People tuning into the Eurovision Song Contest for the first time this year may well ask why Australia is taking part, when they are not a European nation.

Australia has been one of the biggest TV markets outside the continent to broadcast the competition and were invited by the Eurovision Broadcasting Union (EBU) to join in 2015 in what was supposed to be a one-off appearance.

However, following Guy Sebastian fifth-placed finish with ‘Tonight Again’, the Aussies were invited back the following year and every year since.

Five top-10 finishes in their eight-year history shows Australia get the contest and they will hope to notch their first ever win this year with ‘One Milkali (One Blood)’ by Electric Fields.

One of the clauses in their participation is that if they do win, they forfeit the right to host the contest the following year in Australia, instead nominating a country of their choice.

That might not be an issue this year as Australia’s entry is 250/1 on betting apps, but you never know. 

We take a look at Australia’s brief history in the Eurovision Song Contest.

Australia Get The Eurovision

It’s often difficult for a new nation to join the Eurovision Song Contest and make an immediate impact.

But Australia wasted little time and hit the ground running when they made their debut in 2015, finishing fifth.
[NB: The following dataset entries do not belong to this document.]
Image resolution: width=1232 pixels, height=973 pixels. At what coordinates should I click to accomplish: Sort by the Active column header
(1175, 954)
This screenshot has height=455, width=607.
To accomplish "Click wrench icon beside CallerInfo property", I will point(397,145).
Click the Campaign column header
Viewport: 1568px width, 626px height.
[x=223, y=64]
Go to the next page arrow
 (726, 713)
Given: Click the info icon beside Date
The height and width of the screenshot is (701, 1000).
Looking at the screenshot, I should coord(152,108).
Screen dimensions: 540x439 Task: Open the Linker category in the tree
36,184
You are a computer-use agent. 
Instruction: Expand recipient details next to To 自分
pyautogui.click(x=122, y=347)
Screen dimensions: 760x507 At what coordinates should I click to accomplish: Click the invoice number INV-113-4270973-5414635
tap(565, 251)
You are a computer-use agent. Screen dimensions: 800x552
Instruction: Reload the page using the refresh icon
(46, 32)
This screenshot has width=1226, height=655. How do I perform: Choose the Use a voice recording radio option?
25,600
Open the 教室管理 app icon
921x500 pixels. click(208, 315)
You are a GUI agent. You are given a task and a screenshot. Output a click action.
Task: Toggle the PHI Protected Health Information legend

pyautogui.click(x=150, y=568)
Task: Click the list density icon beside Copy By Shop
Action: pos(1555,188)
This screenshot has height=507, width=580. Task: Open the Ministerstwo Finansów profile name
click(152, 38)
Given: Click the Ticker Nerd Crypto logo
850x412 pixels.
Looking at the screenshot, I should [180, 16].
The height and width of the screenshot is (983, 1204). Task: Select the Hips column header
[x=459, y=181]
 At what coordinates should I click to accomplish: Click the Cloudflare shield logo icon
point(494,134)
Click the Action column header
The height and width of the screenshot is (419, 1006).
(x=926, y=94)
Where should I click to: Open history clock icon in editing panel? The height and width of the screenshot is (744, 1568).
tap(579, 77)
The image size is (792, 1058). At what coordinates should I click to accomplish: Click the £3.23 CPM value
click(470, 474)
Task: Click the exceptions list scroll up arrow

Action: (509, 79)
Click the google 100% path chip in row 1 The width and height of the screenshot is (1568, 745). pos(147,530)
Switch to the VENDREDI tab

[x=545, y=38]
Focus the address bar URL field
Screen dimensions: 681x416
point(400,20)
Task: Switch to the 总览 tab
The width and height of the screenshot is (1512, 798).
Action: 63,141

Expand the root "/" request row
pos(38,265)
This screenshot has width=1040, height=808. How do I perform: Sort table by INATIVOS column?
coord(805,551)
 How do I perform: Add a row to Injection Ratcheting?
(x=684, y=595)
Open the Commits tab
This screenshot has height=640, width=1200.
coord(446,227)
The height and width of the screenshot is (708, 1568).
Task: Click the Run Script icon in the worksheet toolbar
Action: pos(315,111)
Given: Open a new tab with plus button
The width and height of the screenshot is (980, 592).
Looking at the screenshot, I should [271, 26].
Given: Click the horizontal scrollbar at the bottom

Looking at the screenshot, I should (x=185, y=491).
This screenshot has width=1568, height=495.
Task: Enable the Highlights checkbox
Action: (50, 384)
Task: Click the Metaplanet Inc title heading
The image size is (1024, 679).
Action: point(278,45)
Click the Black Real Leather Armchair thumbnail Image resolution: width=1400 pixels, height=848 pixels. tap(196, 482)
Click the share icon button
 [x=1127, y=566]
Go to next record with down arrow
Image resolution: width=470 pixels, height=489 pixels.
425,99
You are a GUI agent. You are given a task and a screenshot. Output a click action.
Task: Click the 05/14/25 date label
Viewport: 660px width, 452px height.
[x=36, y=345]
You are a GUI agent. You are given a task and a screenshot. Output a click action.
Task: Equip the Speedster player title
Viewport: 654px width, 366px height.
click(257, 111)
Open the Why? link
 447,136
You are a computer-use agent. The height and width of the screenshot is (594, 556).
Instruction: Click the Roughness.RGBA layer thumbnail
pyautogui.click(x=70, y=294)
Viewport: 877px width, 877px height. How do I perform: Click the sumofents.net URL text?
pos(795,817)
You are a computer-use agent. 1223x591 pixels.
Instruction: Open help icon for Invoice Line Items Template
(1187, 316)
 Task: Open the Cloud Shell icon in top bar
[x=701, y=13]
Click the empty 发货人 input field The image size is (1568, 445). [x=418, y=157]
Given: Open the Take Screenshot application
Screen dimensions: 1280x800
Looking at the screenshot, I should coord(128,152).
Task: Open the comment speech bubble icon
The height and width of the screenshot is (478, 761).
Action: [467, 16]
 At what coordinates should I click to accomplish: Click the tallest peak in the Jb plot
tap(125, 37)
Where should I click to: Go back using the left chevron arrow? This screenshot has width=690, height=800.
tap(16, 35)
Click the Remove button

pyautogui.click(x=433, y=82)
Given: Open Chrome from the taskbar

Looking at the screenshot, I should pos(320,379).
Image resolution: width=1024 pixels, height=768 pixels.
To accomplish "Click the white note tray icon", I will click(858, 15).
Since then they have recorded four more top-10 finishes.  

Australia's finishing positions

In just their second year, Australia were among the favourites on specials betting sites and Dani Im finished second with ‘Song Of Silence’, just 23 points behind Ukraine. 

While that is their best finish to date, there is every chance Australia will break their duck one of these years.
















Since making their debut in 2015, Australia has accumulated 1,539 total points, including televotes. The only nations to have received more points are Sweden (2,708), Italy (2,672) and Ukraine (1,938).

Who Gets Australia's Votes

Australia are unique in that they are the only non-European country participating in the contest. This could work for and against them.

On one hand, they have no neighbours to call on for points like other countries do, but they also have very little political histories with them, which can only be a plus. 

This will be the ninth time in the Eurovision Song Contest and there a trend has emerged as to where some of their heavy-weighted points will go to.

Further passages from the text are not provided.